Anticipating our sleep-in, we arranged for a late check out; and anticipating a full day of hot, sweaty sightseeing we arranged for a temporary room to shower before leaving for our evening flights home. After much packing and moving of luggage in the teeny-tiny hotel elevators that fit a maximum of three people, we settled into the temporary room and set out for the day.
View from the hotel room
Me and Shannon squished into the teensy elevator
Walk To Recoleta
It had rained the night before and the sky looked rainy when we woke up, but it turned out to be a gorgeous day. None of us wanted our vacation to be over, so we decided to pretend as if we lived in Buenos Aires and were running errands / enjoying the city just as a normal Argentinean would.
“What do you want to do today?”
“I’d like to go to the market in Recoleta.”
“That’s a lovely idea.

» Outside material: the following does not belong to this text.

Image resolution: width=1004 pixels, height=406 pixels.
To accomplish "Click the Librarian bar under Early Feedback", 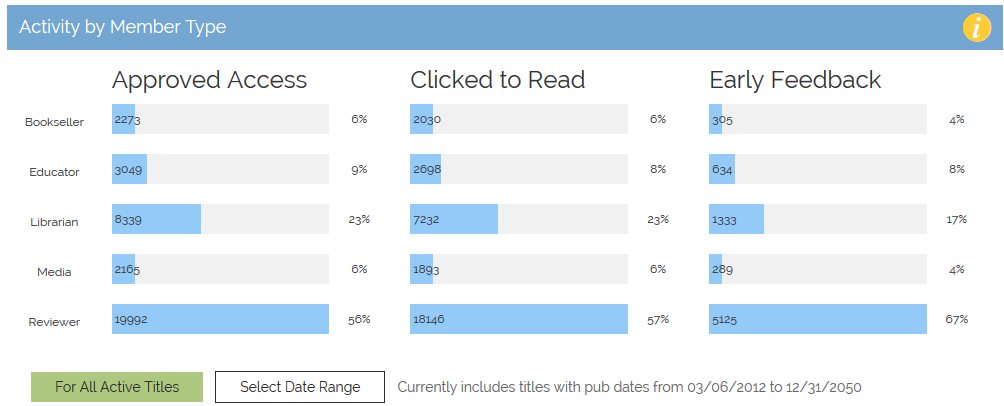I will point(736,219).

Why don’t we walk there on 9 de Julio?”
We strolled along the pedestrian walkways of one of the widest avenue in the world toward the lovely, upscale area of Recoleta.
9 de Julio Avenue
Pedestrian walkways with fat “pregnant” trees
Mindy demonstrating what she’d look like if she were a pregnant tree
In front of the cemetery was a large maze of booths containing a market of arts, crafts, and gifts. A last chance to buy pretty things – but with deference to our pesos shortage. See, my ATM card hadn’t worked since my first and last withdraw at the airport on day 1 so I had absolutely no cash. And Mindy and Shannon hadn’t gone to an ATM for a few days. We had a great process for paying for common expenses like taxis or dinners – basically, they paid the cash expenses and I charged whatever I could, and we kept track of all of it in a spreadsheet. But on this last day we had ensure there was enough cash for the few taxi rides around town and for the taxi to the airport, so we were careful what we spent…. And soon realized it wasn’t great fun strolling through a market when you couldn’t buy as much as you’d like.

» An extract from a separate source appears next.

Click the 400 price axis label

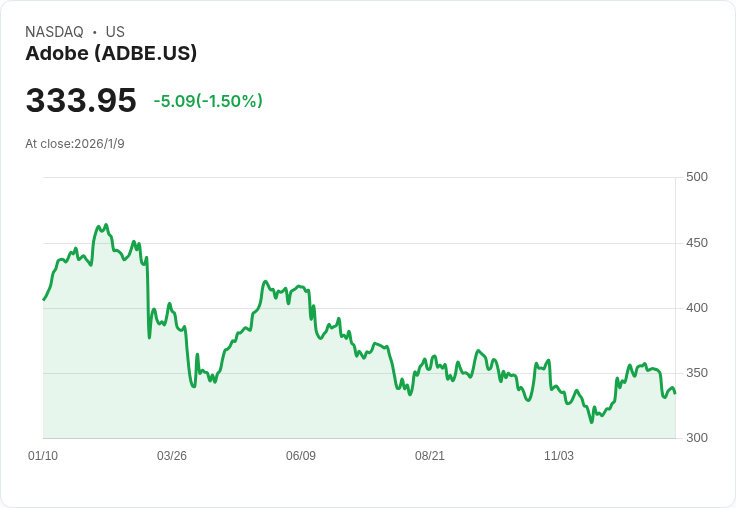(697, 308)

Shannon buying some adorable hand-painted gourds
We walked into a nearby building called something like “The Buenos Aires Design Center” – an upscale Ikea-ish store that had some of the coolest gadgets and gizmos so we enjoyed some more shopping time and wandered through the design mall for kicks.
Mindy at the design mall
Walking around and shopping
It was getting late (already 2:00 – our errand-running day was moving too quickly) so we caught a taxi to La Palermo.
Lunch at La Cabrera
La Cabrera is “one of Buenos Aires’ best parrillas tucked into the quiet corner of Thames and Cabrera”. Since it was known for its grilled goat cheese appetizer (read: chunk of hot, grilled, cheesy goodness) we of course began with that and splurged on a last meal of Argentinean meat. What we didn’t realize was that the meals at this restaurant were meant to be shared with multiple people, I think the waiter tried to warn us by pointing to the 1/2 sized portions but it all got lost in translation and the forgetfulness that prices for quality meals in BA really are that cheap. So we ended up with this:
That’s a lot of food
The grocery store decor of La Cabrera
The day was stunning and we were stuffed, and we all know that there’s no workout like shopping. Though we questioned the intelligence of trying on clothes after each eating a side of beef, we strolled through the quaint boutiques of Palermo looking for things we absolutely had to have. An interesting store called Verbo beckoned us – each rack had a different unknown designer name with their designs, and the moment one of us picked something off the rack a young twenty-something was there to take it from us so we wouldn’t have to hold it. Or actually to steal it. Turns out the place was so “policed” that all bags had to be checked at the door and only a certain number of shoppers were let in at a time so a line began to form out the (now-locked) door.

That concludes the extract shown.